The news: Sportsbooks have spent hundreds of millions on advertising in the last year as sports gambling has been legalized in more states, but major competitors like DraftKings and Caesar’s Entertainment dramatically reduced ad spending in the second quarter.

  • DraftKings Q2 ad spend increased 16% to 197.5 million, down dramatically from a 270% increase in Q2 2021.
  • Caesar’s Entertainment said last week that it reduced approximately $500 million in “uneeded” ad spending.

Why the decrease? Sports betting burst confidently into 2022, making headlines for massive volumes of bets placed just days into the new year. But with a possible recession on the horizon and a year of heavy ad spending in the rearview, sportsbooks are feeling pressure to pull back.

  • As more and more states started to fall in the legalization domino effect, sportsbooks pumped money into advertising to capture market share. Now, investors anxious about the economy are urging them to cut back on ad spend and focus on profitability.
  • In order for sports bets to be placed, there needs to be sporting events to bet on, and there weren’t very many of those in Q2 2022.
  • All these factors mean sportsbooks joined the rest of the marketing industry in significantly reducing ad spend during Q2. Concerns about a cool-off in consumer spending and supply chain issues have caused one in five marketers to reduce ad spending, according to Advertiser Perceptions.

Some of that ad money is being diverted into politics; a California ballot initiative supported by sportsbooks like FanDuel and DraftKings that would legalize online betting was certified for the ballot in July.

They’ll be back: Thanks to a healthy slate of sports events in the second half and existing partnerships, sports betting will likely weather the ad downturn and potential recession relatively unharmed.

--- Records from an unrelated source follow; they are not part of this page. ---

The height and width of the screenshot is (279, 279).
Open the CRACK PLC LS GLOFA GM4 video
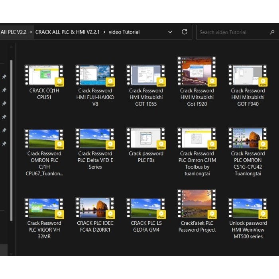click(146, 208)
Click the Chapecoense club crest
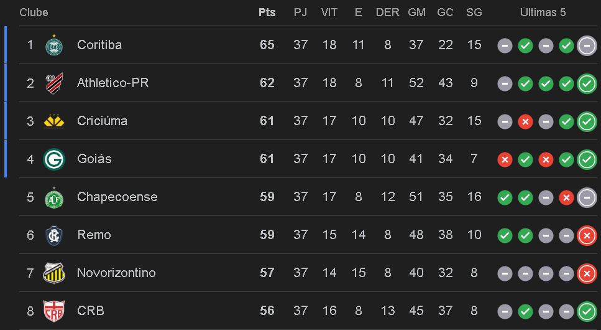601x330 pixels. [x=54, y=197]
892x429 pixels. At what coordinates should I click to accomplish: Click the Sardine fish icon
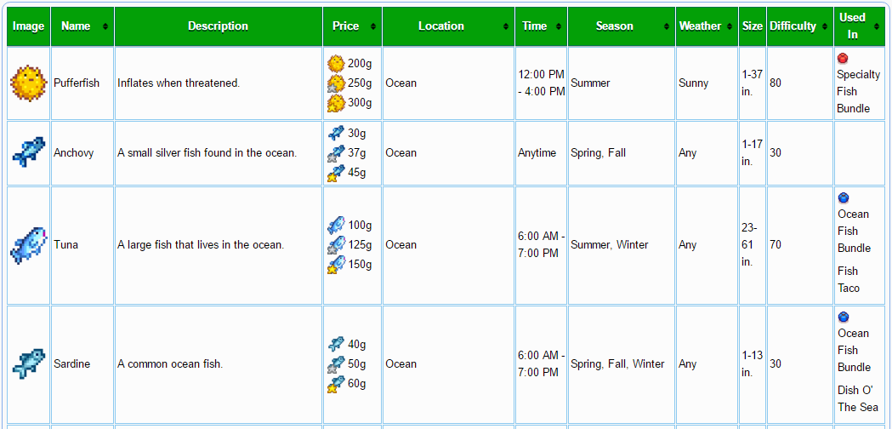tap(28, 364)
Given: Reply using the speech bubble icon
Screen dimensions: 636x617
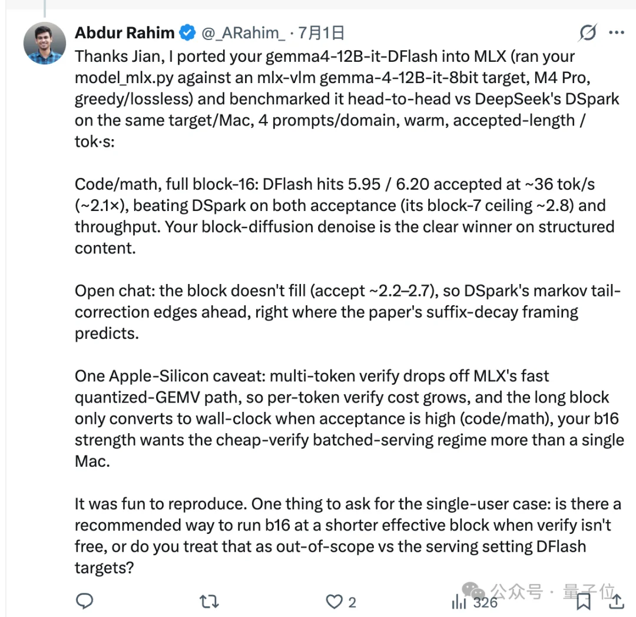Looking at the screenshot, I should (85, 601).
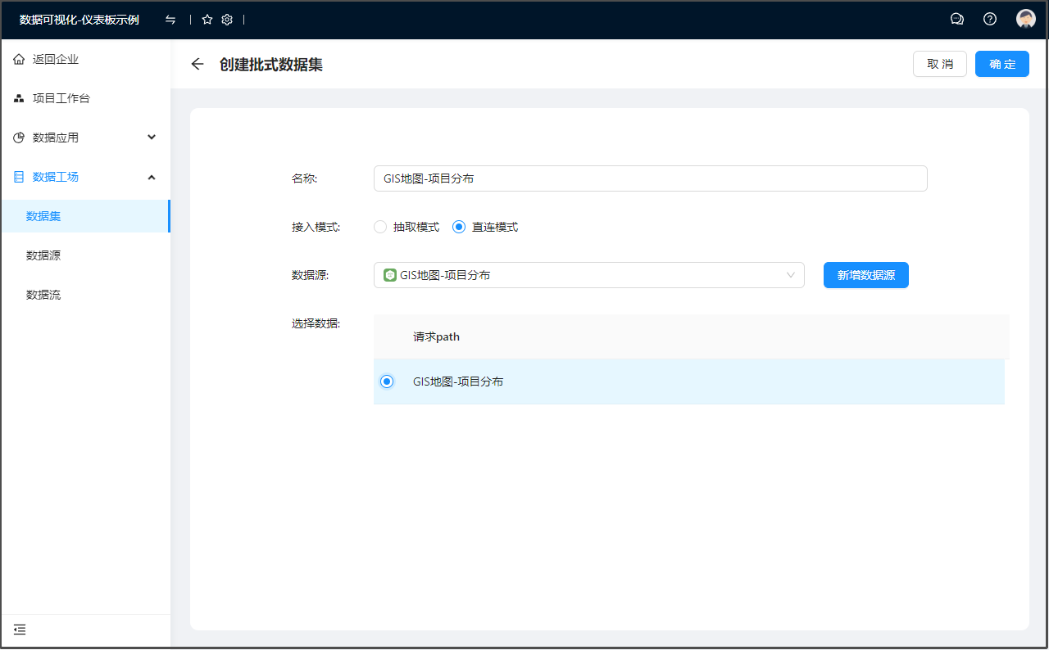Select the 抽取模式 radio button

pyautogui.click(x=380, y=227)
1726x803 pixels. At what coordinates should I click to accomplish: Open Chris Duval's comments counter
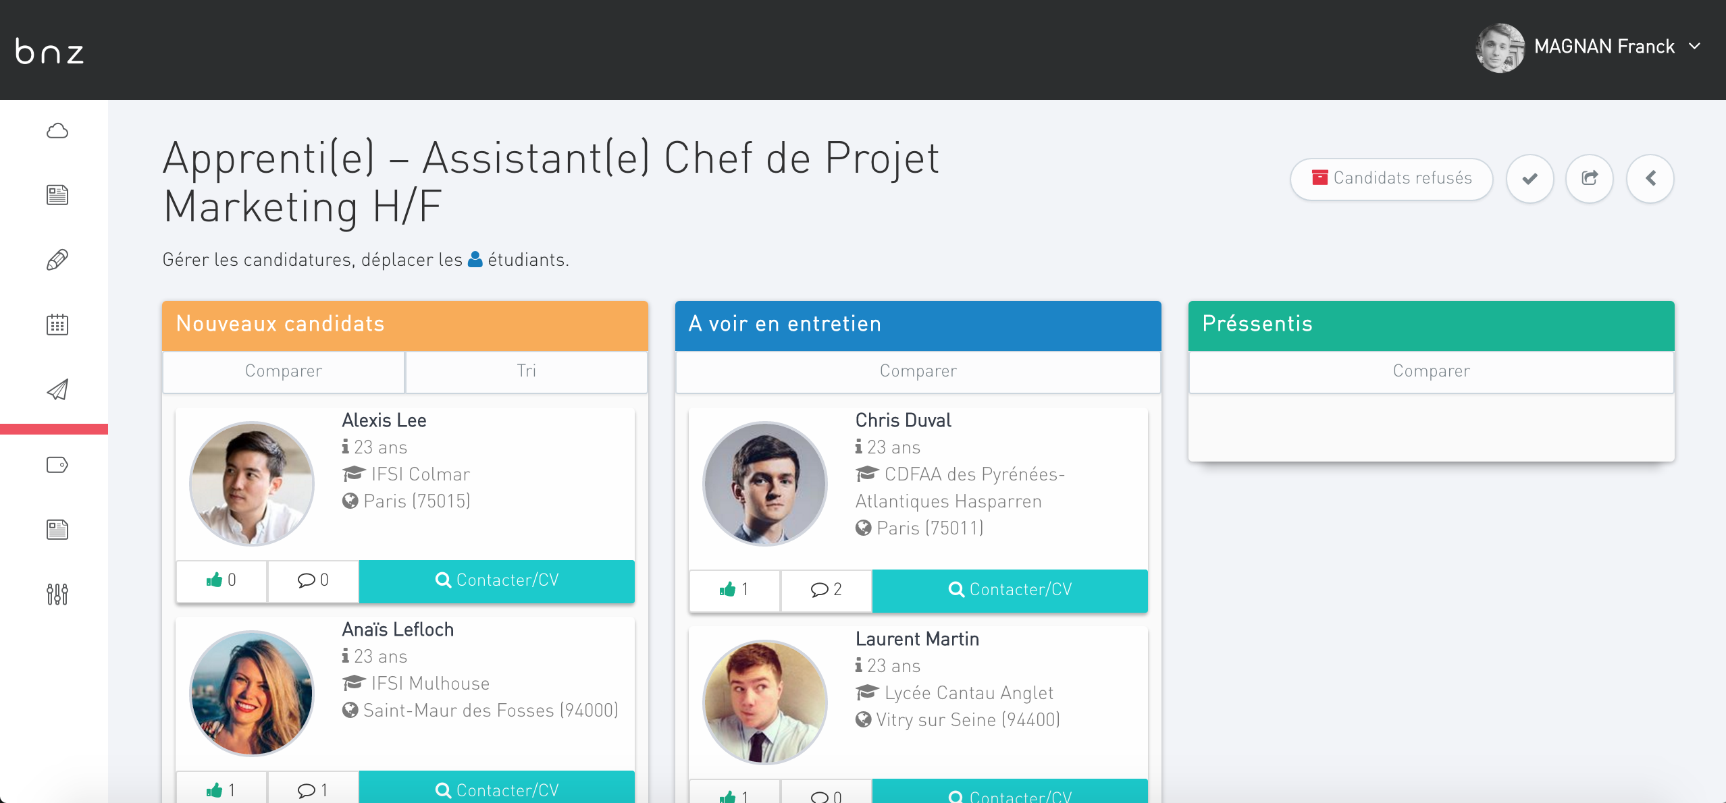[x=826, y=590]
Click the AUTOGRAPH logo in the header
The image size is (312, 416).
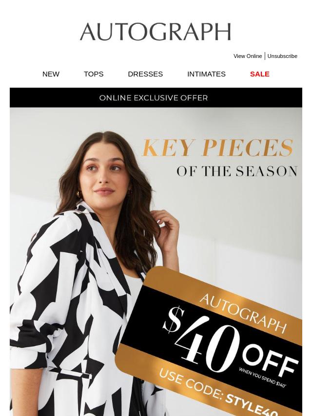(156, 32)
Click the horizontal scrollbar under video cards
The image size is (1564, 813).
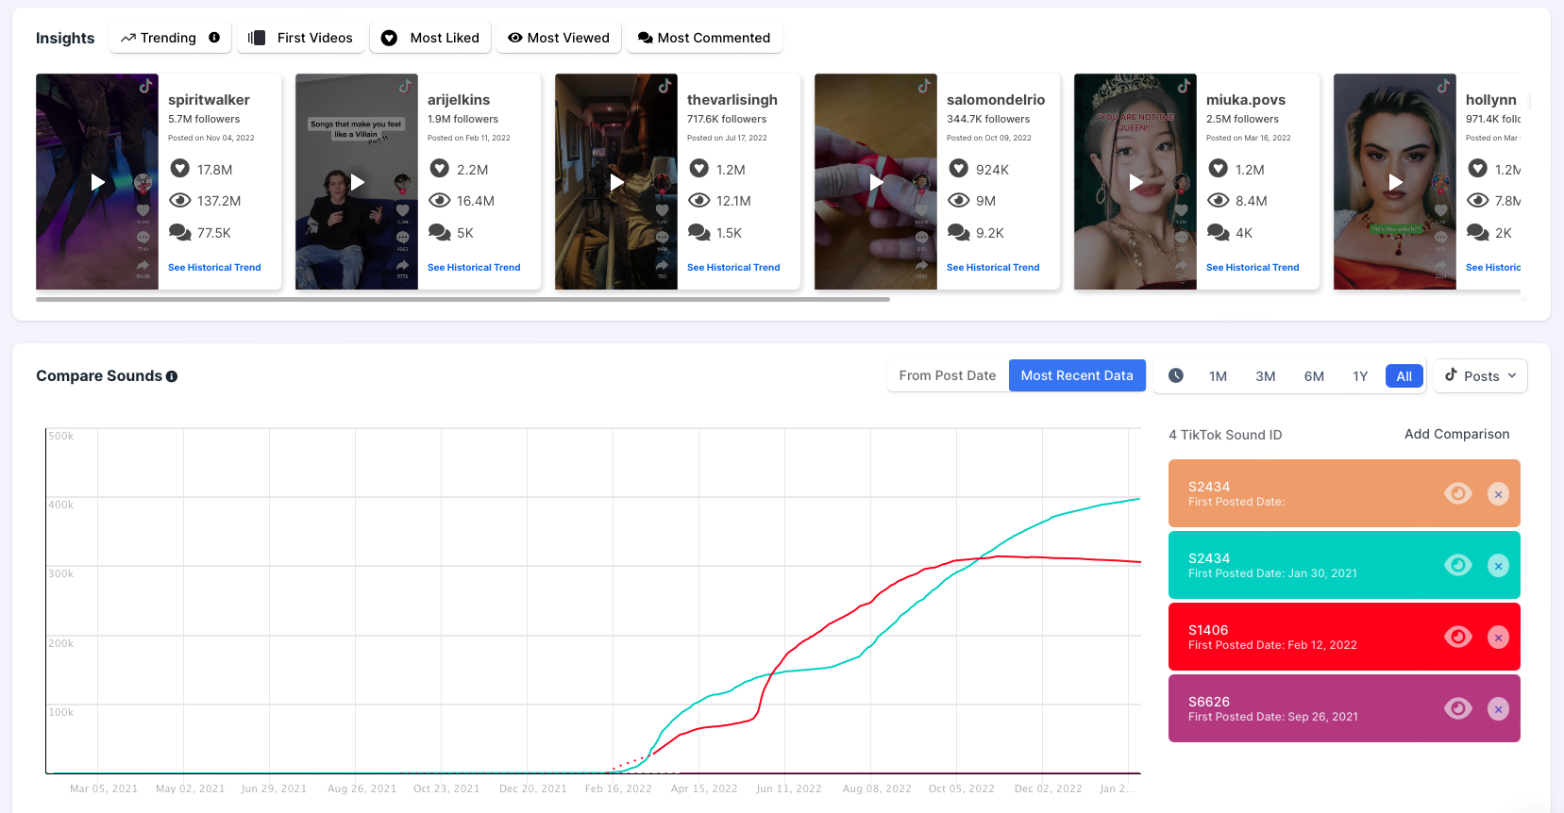462,299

  • Unlike those other marketers worrying about supply chain issues, sports betting can count on the fact that sports will persist even through a recession. The NFL regular season and the upcoming 2022 World Cup will be another driver of revenue for sportsbooks in H2.
  • Sportsbooks can also rely on previous ad investments and partnerships to weather the storm. Heavy ad spending means sportsbooks are now embedded into sports culture—this year’s Super Bowl attracted record bet volume—and have existing deals with TV and mobile providers that they can rely on without repeat ad spend.
  • On top of that, the industry’s opportunities for partnerships are rapidly expanding. Disney has expressed interest in bringing sports betting to ESPN, and the NFL’s recently launched streaming service could be another major avenue for sportsbooks.

The big takeaway: Sportsbooks’ conservative Q2 is part of the industry’s long crawl toward profitability, but also means that the ad industry lost another major source of spending.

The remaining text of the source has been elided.